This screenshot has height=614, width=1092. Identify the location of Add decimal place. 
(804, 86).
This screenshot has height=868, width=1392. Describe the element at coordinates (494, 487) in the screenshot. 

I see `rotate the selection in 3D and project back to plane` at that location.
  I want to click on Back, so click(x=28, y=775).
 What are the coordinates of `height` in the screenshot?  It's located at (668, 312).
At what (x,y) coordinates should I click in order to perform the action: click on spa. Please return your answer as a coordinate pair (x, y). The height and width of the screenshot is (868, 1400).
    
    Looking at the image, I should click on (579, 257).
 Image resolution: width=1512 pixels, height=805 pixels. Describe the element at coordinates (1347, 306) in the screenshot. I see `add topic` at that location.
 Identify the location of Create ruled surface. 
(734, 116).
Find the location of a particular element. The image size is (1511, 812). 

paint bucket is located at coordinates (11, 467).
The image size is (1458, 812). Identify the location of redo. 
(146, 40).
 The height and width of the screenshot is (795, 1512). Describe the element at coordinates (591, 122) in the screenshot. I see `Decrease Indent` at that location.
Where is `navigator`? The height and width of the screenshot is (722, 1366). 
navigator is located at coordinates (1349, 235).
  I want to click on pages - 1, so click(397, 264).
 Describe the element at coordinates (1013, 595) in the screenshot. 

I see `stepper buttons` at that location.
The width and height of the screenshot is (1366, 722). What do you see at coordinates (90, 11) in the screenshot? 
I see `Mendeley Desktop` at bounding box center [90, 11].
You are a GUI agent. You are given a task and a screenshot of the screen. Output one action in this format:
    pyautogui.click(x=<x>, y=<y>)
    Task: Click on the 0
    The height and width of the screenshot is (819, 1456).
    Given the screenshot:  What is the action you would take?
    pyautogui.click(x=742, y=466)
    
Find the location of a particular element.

::::::

* TASK DETAILS:
Please pull out every line of the records above that contains the string "Find" and copy each of those lines in full. Case counts.

* ANSWER FOR THE TASK:
Find the location of a particular element. The image size is (1511, 812). 
Find the location of a particular element.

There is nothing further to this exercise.